Segment Open
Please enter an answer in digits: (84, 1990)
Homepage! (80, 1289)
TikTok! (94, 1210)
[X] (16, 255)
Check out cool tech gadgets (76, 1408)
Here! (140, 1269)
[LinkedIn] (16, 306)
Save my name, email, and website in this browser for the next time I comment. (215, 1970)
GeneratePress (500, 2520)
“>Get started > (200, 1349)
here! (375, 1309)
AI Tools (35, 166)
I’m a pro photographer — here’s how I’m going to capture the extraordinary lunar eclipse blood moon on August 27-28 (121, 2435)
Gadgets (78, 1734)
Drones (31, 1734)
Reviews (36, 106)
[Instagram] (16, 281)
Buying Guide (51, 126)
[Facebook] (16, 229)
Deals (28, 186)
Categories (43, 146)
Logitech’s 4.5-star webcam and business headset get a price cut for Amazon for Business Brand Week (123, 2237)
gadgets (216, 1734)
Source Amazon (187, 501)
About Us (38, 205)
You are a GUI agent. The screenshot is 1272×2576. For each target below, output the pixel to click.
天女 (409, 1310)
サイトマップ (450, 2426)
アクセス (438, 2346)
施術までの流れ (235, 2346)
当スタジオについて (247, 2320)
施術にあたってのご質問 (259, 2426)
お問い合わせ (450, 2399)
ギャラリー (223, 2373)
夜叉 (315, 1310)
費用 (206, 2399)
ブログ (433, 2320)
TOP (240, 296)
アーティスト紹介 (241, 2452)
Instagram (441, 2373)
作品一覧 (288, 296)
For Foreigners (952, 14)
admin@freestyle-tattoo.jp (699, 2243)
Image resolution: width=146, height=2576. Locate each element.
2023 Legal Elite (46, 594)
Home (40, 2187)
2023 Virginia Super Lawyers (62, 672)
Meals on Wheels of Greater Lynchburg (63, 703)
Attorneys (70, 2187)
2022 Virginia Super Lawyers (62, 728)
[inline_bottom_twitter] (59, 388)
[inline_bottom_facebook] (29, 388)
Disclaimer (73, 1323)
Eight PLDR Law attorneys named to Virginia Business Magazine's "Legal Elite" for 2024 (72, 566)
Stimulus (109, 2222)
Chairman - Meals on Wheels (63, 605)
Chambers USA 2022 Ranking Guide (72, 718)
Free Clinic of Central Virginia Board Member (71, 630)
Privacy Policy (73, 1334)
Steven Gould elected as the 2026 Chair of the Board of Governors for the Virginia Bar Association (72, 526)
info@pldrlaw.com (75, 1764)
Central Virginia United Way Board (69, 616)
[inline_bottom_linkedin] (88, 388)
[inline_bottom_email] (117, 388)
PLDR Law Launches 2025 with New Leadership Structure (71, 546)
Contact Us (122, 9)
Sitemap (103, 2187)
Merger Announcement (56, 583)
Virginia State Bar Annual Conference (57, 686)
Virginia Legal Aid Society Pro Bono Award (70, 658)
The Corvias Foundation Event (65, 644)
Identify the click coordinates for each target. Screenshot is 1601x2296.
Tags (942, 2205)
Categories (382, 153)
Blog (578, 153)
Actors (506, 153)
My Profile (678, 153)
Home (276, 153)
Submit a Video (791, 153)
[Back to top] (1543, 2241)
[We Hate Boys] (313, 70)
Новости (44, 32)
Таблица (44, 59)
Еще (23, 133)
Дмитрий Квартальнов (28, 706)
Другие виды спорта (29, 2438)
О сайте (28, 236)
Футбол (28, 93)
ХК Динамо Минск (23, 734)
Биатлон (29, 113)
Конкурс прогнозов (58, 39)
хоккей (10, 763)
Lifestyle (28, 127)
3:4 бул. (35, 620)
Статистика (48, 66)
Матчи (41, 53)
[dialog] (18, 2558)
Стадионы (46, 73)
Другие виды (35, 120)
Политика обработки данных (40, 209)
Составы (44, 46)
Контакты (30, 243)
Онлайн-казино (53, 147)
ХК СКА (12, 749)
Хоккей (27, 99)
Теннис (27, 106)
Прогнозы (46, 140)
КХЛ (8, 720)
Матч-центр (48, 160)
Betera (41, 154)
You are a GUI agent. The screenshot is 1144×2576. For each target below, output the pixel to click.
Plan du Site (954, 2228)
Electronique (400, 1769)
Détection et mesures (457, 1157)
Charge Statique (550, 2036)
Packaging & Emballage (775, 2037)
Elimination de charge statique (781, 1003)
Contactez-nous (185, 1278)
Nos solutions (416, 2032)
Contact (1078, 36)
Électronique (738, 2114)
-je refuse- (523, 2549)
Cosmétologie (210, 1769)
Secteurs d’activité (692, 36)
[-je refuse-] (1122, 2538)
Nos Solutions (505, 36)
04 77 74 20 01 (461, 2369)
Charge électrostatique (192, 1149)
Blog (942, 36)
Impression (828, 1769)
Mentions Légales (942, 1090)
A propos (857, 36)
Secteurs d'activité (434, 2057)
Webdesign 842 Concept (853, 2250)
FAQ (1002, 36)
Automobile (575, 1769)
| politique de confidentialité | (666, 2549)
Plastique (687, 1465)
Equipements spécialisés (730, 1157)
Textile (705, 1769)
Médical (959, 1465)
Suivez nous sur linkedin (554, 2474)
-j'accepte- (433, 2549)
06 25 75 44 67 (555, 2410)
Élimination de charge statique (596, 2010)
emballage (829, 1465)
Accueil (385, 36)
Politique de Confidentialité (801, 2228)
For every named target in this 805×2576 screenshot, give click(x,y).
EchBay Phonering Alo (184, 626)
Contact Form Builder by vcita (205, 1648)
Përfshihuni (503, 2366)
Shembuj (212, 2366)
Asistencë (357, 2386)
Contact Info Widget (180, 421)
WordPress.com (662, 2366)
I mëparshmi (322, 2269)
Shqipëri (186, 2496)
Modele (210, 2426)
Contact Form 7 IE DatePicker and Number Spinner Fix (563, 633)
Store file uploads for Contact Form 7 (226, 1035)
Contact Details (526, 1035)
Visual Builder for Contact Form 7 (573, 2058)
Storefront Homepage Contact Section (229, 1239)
Segment Closed
**YOUR ASSIGNMENT**
Among the lines above, repeat exactly those from the line with "Attorneys (70, 2187)" to the line with "ХК Динамо Минск (23, 734)", counting both ends.

**TASK RESPONSE**
Attorneys (70, 2187)
2022 Virginia Super Lawyers (62, 728)
[inline_bottom_twitter] (59, 388)
[inline_bottom_facebook] (29, 388)
Disclaimer (73, 1323)
Eight PLDR Law attorneys named to Virginia Business Magazine's "Legal Elite" for 2024 (72, 566)
Stimulus (109, 2222)
Chairman - Meals on Wheels (63, 605)
Chambers USA 2022 Ranking Guide (72, 718)
Free Clinic of Central Virginia Board Member (71, 630)
Privacy Policy (73, 1334)
Steven Gould elected as the 2026 Chair of the Board of Governors for the Virginia Bar Association (72, 526)
info@pldrlaw.com (75, 1764)
Central Virginia United Way Board (69, 616)
[inline_bottom_linkedin] (88, 388)
[inline_bottom_email] (117, 388)
PLDR Law Launches 2025 with New Leadership Structure (71, 546)
Contact Us (122, 9)
Sitemap (103, 2187)
Merger Announcement (56, 583)
Virginia State Bar Annual Conference (57, 686)
Virginia Legal Aid Society Pro Bono Award (70, 658)
The Corvias Foundation Event (65, 644)
Identify the click coordinates for each target. Screenshot is 1601x2296.
Tags (942, 2205)
Categories (382, 153)
Blog (578, 153)
Actors (506, 153)
My Profile (678, 153)
Home (276, 153)
Submit a Video (791, 153)
[Back to top] (1543, 2241)
[We Hate Boys] (313, 70)
Новости (44, 32)
Таблица (44, 59)
Еще (23, 133)
Дмитрий Квартальнов (28, 706)
Другие виды спорта (29, 2438)
О сайте (28, 236)
Футбол (28, 93)
ХК Динамо Минск (23, 734)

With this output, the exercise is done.